» Teks Bacaan:
--------------------------------
“Kemanusiaan dalam Kitab-Kitab Weda”
Oleh:
Maulana Malik Fikri
Catatan sejarah tanah
Jawa dapat ditelusuri melalui prasasti-prasasti yang tertinggal dalam berbagai
batu, ditulis dalam bahasa sansekerta yang pernah meluas hingga peradaban
India. Menurut buku Sejarah Raja-Raja Jawa karya Krisna Bayu Adji dan Sri
Wintala Achmad, catatan yang paling tua memuat sejarah mengenai Kerajaan
Mataram Kuno peninggalan raja Sanna pada Sanjaya.
Saat itu, wilayah
Kerajaan Mataram Kuno dikenal sebagai Medang I Bhumi Mataram, dimana lokasinya
masih dalam perdebatan (meskipun ada dugaan bahwa ibukotanya adalah wilayah
Yogyakarta saat ini). Berdasarkan pada nama raja-raja, terdapat dua aliran
besar yang memimpin Kerajaan Mataram Kuno, yaitu dinasti Syailendra (Aceh) dan
dinasti Sanjaya (Jawa). Namun, dalam prasasti lain disebutkan bahwa Kerajaan
Sriwijaya telah terbentuk, dan bersaing dengan Kerajaan Mataram Kuno sejak
lama. Alasan mengenai mengapa kedua pihak bertarung belum diketahui, namun
kemungkinan besar adalah dendam pribadi antar raja.
--------------------------------
» Entri Data:
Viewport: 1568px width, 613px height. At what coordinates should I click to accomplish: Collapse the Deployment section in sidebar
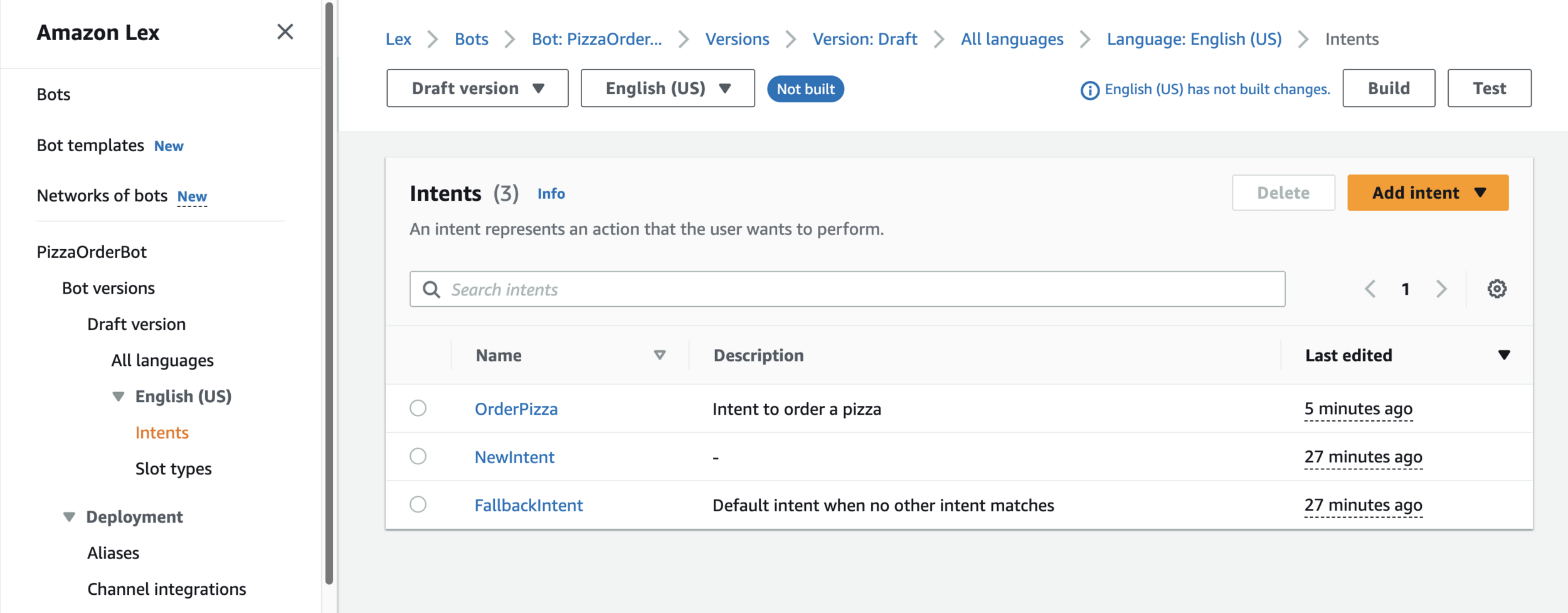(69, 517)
--------------------------------
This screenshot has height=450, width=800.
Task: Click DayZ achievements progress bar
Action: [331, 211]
--------------------------------
» Tugas Latihan 1: Bagaimana ringkasan teks bacaan tentang Kerajaan Mataram Kuno dalam dua kalimat?
» Tugas Latihan 2: Dapatkah Anda melanjutkan teks bacaan tentang Kerajaan Mataram Kuno setelah kalimat terakhirnya?

» Jawaban Latihan 1: Sejarah tanah Jawa dapat ditelusuri melalui prasasti berbahasa Sansekerta, dan menurut buku Sejarah Raja-Raja Jawa, catatan tertuanya memuat sejarah Kerajaan Mataram Kuno. Kerajaan yang lokasinya masih diperdebatkan ini dipimpin oleh dinasti Syailendra dan dinasti Sanjaya, dan menurut prasasti lain sudah lama bersaing dengan Kerajaan Sriwijaya karena alasan yang belum diketahui.

» Jawaban Latihan 2:
Mungkin cara menentukan
wilayah geografis dari setiap kerajaan adalah hal yang paling sulit untuk
dilakukan. Karena perubahan jaman serta akibat dari penjajahan banyak dari
penyair jawa yang telah melupakan sejarah. Namun, masih terdapat sedikit
cuplikan mengenai sistem pemerintahan, tata negara kerajaan, serta
peristiwa-peristiwa besar yang tercatat. Seperti sekarang, pada jaman dahulu
kepentingan kerajaan meliputi sektor politik, ekonomi, agama, kebudayaan dan
militer.
Apa yang menjadi
menarik dalam Kerajaan Mataram Kuno adalah pembangunan Candi Jinalaya
(Borobudur). Terdapat hal besar dan penting sehingga candi tersebut harus
dijaga. Pada masa itu, Rakai Garung telah menghadiahkan beberapa desa sebagai
sima swatantra (daerah bebas pajak) untuk ikut merawat Candi Jinalaya. Hingga
saat ini, Candi Borobudur memang masih berdiri dan disebut sebagai salah satu
dari tujuh keajaiban dunia. Pasti ada jawaban mengenai rahasia dari Candi
Borobudur itu sendiri, dan rahasia tersebut ada dalam sejarah, agama serta
gambar hieroglyph yang terdapat di
sekitar bangunan tersebut. Karena berbagai alasan, Tuhan telah menyelamatkan
bangunan ini, yang pada dasarnya sangat rentan pada gempa maupun serangan
musuh.
Selain itu, terdapat
beberapa istilah dalam gelar raja-raja Jawa. Misalnya, gelar Maharaja adalah
sebuah gelar yang diberikan pada seorang raja bawahan yang kemudian menjadi
merdeka sebagai pemberian (bukan atas azas memerdekan diri atau memberontak).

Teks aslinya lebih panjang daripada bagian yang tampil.